We report the detection of methyl ketene towards TMC-1 with the QUIJOTE line survey. Nineteen rotational transitions with rotational quantum numbers ranging from J = 3 up to J = 5 and Ka =< 2 were identified in the frequency range 32.0-50.4 GHz, 11 of which arise above the 3{\sigma} level.

We derived a column density for CH3CHCO of N=1.5×10^11 cm-2 and a rotational temperature of 9 K. Hence, the abundance ratio between ketene and methyl ketene, CH2CO/CH3CHCO, is 93. This species is the second C3H4O isomer detected. The other, trans-propenal (CH2CHCHO), corresponds to the most stable isomer and has a column density of N=(2.2+-0.3)x10^11 cm-2, which results in an abundance ratio CH2CHCHO/CH3CHCO of 1.5.

▶ **RECORDED DATA**
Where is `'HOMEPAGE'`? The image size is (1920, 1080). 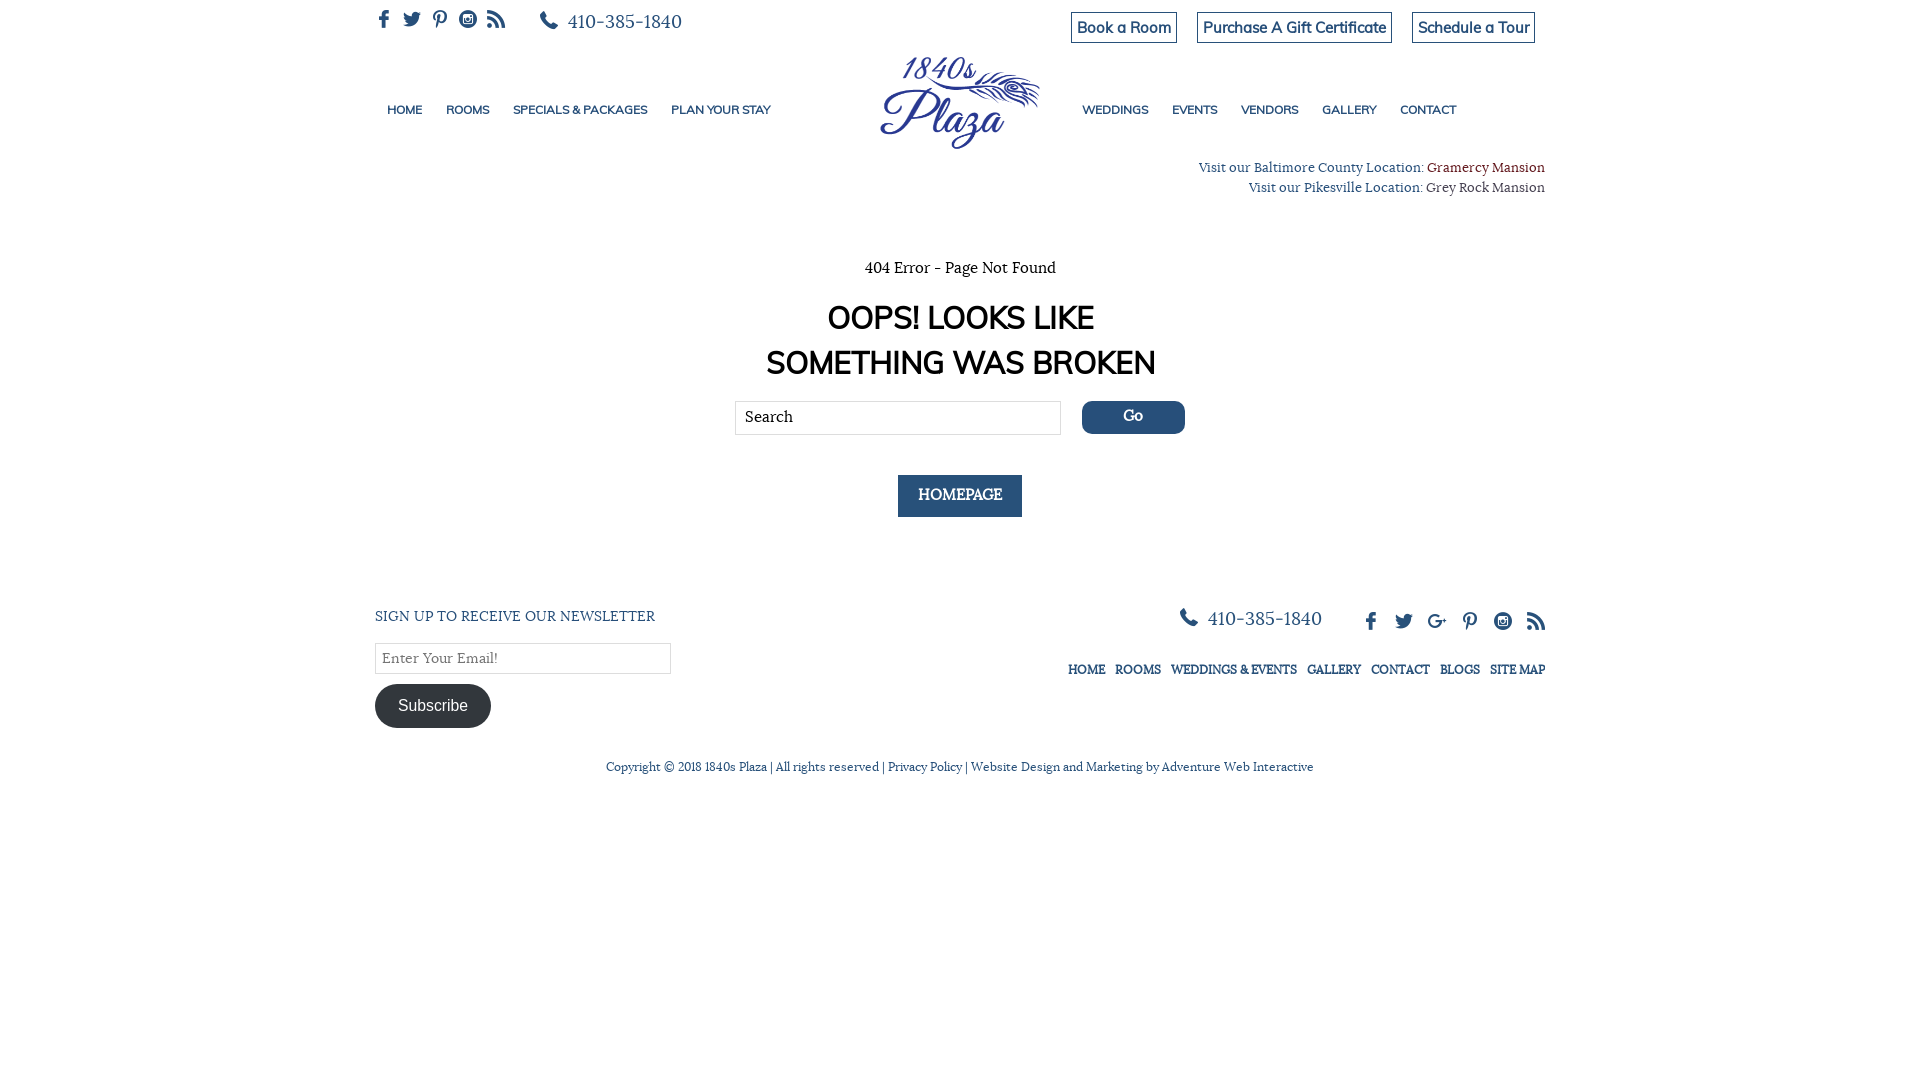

▶ **GIVEN REQUEST 1**
Answer these questions using the text on methyl ketene:
(a) In what frequency range were the nineteen rotational transitions identified?
(b) What rotational temperature was derived for CH3CHCO?
(c) What is the abundance ratio CH2CHCHO/CH3CHCO?
▶ **GIVEN REQUEST 2**
Output everything in the text on methyl ketene from "We derived a" down to "CH2CHCHO/CH3CHCO of 1.5.".

▶ **WORKED ANSWER 1**
(a) 32.0-50.4 GHz
(b) 9 K
(c) 1.5

▶ **WORKED ANSWER 2**
We derived a column density for CH3CHCO of N=1.5×10^11 cm-2 and a rotational temperature of 9 K. Hence, the abundance ratio between ketene and methyl ketene, CH2CO/CH3CHCO, is 93. This species is the second C3H4O isomer detected. The other, trans-propenal (CH2CHCHO), corresponds to the most stable isomer and has a column density of N=(2.2+-0.3)x10^11 cm-2, which results in an abundance ratio CH2CHCHO/CH3CHCO of 1.5.